- **WHAT IS NEEDED**: Reproduce every entry exactly as given.

========================

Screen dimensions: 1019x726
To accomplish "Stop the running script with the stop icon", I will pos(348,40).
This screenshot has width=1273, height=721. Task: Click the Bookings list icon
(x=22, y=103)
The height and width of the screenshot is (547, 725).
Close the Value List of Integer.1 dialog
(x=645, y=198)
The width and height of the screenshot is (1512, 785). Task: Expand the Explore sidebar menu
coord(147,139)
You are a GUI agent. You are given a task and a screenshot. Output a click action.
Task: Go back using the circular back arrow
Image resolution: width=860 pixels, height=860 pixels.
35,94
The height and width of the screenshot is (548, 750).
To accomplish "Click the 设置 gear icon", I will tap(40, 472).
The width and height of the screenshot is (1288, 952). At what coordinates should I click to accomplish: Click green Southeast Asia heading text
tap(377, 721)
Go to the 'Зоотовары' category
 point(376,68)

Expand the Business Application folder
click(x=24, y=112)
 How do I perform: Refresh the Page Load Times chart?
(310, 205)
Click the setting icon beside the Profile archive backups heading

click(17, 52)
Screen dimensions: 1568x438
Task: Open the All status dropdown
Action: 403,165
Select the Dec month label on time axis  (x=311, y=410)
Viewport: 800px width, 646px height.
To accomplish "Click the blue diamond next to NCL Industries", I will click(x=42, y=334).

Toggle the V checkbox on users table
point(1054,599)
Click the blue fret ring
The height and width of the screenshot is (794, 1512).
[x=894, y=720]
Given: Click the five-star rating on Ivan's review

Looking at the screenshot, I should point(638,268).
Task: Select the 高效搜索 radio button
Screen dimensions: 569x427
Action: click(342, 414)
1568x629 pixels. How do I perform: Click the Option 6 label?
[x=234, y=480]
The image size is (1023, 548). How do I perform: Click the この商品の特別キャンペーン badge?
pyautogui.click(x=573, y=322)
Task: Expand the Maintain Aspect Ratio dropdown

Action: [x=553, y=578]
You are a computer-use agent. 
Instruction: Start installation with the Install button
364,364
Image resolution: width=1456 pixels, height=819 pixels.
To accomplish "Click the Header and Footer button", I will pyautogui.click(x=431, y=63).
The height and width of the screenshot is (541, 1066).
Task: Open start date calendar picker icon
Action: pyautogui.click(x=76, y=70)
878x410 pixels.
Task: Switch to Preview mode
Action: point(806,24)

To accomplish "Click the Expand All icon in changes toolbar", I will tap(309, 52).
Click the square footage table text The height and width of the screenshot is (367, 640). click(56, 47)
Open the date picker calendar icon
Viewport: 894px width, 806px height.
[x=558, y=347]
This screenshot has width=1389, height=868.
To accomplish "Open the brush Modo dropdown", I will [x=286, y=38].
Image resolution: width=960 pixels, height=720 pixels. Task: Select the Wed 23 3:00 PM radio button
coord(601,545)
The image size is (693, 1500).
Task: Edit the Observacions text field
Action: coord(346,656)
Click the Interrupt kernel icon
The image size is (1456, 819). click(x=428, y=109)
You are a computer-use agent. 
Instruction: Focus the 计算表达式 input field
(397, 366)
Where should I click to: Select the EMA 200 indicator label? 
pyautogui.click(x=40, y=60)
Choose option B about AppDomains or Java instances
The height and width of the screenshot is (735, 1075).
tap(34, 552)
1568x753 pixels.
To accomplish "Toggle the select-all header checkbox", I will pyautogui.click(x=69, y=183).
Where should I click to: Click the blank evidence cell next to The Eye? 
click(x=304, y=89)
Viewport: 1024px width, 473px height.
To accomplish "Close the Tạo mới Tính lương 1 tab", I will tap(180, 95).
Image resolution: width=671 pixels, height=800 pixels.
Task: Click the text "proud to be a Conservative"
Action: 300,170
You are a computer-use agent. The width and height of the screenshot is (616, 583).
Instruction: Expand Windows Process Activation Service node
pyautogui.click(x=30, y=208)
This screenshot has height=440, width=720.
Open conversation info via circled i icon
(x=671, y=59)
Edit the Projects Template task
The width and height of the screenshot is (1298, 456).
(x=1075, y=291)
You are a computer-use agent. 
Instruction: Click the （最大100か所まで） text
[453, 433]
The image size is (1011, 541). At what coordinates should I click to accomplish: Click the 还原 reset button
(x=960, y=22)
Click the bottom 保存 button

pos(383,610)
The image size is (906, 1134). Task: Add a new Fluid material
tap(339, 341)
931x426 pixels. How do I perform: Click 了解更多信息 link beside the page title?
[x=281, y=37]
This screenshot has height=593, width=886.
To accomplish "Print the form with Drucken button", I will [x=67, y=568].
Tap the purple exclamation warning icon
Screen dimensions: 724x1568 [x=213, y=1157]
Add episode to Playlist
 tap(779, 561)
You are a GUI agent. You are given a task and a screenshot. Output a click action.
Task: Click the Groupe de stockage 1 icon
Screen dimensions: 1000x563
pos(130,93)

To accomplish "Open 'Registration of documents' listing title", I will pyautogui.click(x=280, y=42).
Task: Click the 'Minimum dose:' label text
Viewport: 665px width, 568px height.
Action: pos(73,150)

========================

- **FINISHED TASK**:
Screen dimensions: 1019x726
To accomplish "Stop the running script with the stop icon", I will pos(348,40).
This screenshot has width=1273, height=721. Task: Click the Bookings list icon
(x=22, y=103)
The height and width of the screenshot is (547, 725).
Close the Value List of Integer.1 dialog
(x=645, y=198)
The width and height of the screenshot is (1512, 785). Task: Expand the Explore sidebar menu
coord(147,139)
You are a GUI agent. You are given a task and a screenshot. Output a click action.
Task: Go back using the circular back arrow
Image resolution: width=860 pixels, height=860 pixels.
35,94
The height and width of the screenshot is (548, 750).
To accomplish "Click the 设置 gear icon", I will tap(40, 472).
The width and height of the screenshot is (1288, 952). At what coordinates should I click to accomplish: Click green Southeast Asia heading text
tap(377, 721)
Go to the 'Зоотовары' category
 point(376,68)

Expand the Business Application folder
click(x=24, y=112)
 How do I perform: Refresh the Page Load Times chart?
(310, 205)
Click the setting icon beside the Profile archive backups heading

click(17, 52)
Screen dimensions: 1568x438
Task: Open the All status dropdown
Action: 403,165
Select the Dec month label on time axis  (x=311, y=410)
Viewport: 800px width, 646px height.
To accomplish "Click the blue diamond next to NCL Industries", I will click(x=42, y=334).

Toggle the V checkbox on users table
point(1054,599)
Click the blue fret ring
The height and width of the screenshot is (794, 1512).
[x=894, y=720]
Given: Click the five-star rating on Ivan's review

Looking at the screenshot, I should point(638,268).
Task: Select the 高效搜索 radio button
Screen dimensions: 569x427
Action: click(342, 414)
1568x629 pixels. How do I perform: Click the Option 6 label?
[x=234, y=480]
The image size is (1023, 548). How do I perform: Click the この商品の特別キャンペーン badge?
pyautogui.click(x=573, y=322)
Task: Expand the Maintain Aspect Ratio dropdown

Action: [x=553, y=578]
You are a computer-use agent. 
Instruction: Start installation with the Install button
364,364
Image resolution: width=1456 pixels, height=819 pixels.
To accomplish "Click the Header and Footer button", I will pyautogui.click(x=431, y=63).
The height and width of the screenshot is (541, 1066).
Task: Open start date calendar picker icon
Action: pyautogui.click(x=76, y=70)
878x410 pixels.
Task: Switch to Preview mode
Action: point(806,24)

To accomplish "Click the Expand All icon in changes toolbar", I will tap(309, 52).
Click the square footage table text The height and width of the screenshot is (367, 640). click(56, 47)
Open the date picker calendar icon
Viewport: 894px width, 806px height.
[x=558, y=347]
This screenshot has width=1389, height=868.
To accomplish "Open the brush Modo dropdown", I will [x=286, y=38].
Image resolution: width=960 pixels, height=720 pixels. Task: Select the Wed 23 3:00 PM radio button
coord(601,545)
The image size is (693, 1500).
Task: Edit the Observacions text field
Action: coord(346,656)
Click the Interrupt kernel icon
The image size is (1456, 819). click(x=428, y=109)
You are a computer-use agent. 
Instruction: Focus the 计算表达式 input field
(397, 366)
Where should I click to: Select the EMA 200 indicator label? 
pyautogui.click(x=40, y=60)
Choose option B about AppDomains or Java instances
The height and width of the screenshot is (735, 1075).
tap(34, 552)
1568x753 pixels.
To accomplish "Toggle the select-all header checkbox", I will pyautogui.click(x=69, y=183).
Where should I click to: Click the blank evidence cell next to The Eye? 
click(x=304, y=89)
Viewport: 1024px width, 473px height.
To accomplish "Close the Tạo mới Tính lương 1 tab", I will tap(180, 95).
Image resolution: width=671 pixels, height=800 pixels.
Task: Click the text "proud to be a Conservative"
Action: 300,170
You are a computer-use agent. The width and height of the screenshot is (616, 583).
Instruction: Expand Windows Process Activation Service node
pyautogui.click(x=30, y=208)
This screenshot has height=440, width=720.
Open conversation info via circled i icon
(x=671, y=59)
Edit the Projects Template task
The width and height of the screenshot is (1298, 456).
(x=1075, y=291)
You are a computer-use agent. 
Instruction: Click the （最大100か所まで） text
[453, 433]
The image size is (1011, 541). At what coordinates should I click to accomplish: Click the 还原 reset button
(x=960, y=22)
Click the bottom 保存 button

pos(383,610)
The image size is (906, 1134). Task: Add a new Fluid material
tap(339, 341)
931x426 pixels. How do I perform: Click 了解更多信息 link beside the page title?
[x=281, y=37]
This screenshot has height=593, width=886.
To accomplish "Print the form with Drucken button", I will [x=67, y=568].
Tap the purple exclamation warning icon
Screen dimensions: 724x1568 [x=213, y=1157]
Add episode to Playlist
 tap(779, 561)
You are a GUI agent. You are given a task and a screenshot. Output a click action.
Task: Click the Groupe de stockage 1 icon
Screen dimensions: 1000x563
pos(130,93)

To accomplish "Open 'Registration of documents' listing title", I will pyautogui.click(x=280, y=42).
Task: Click the 'Minimum dose:' label text
Viewport: 665px width, 568px height.
Action: pos(73,150)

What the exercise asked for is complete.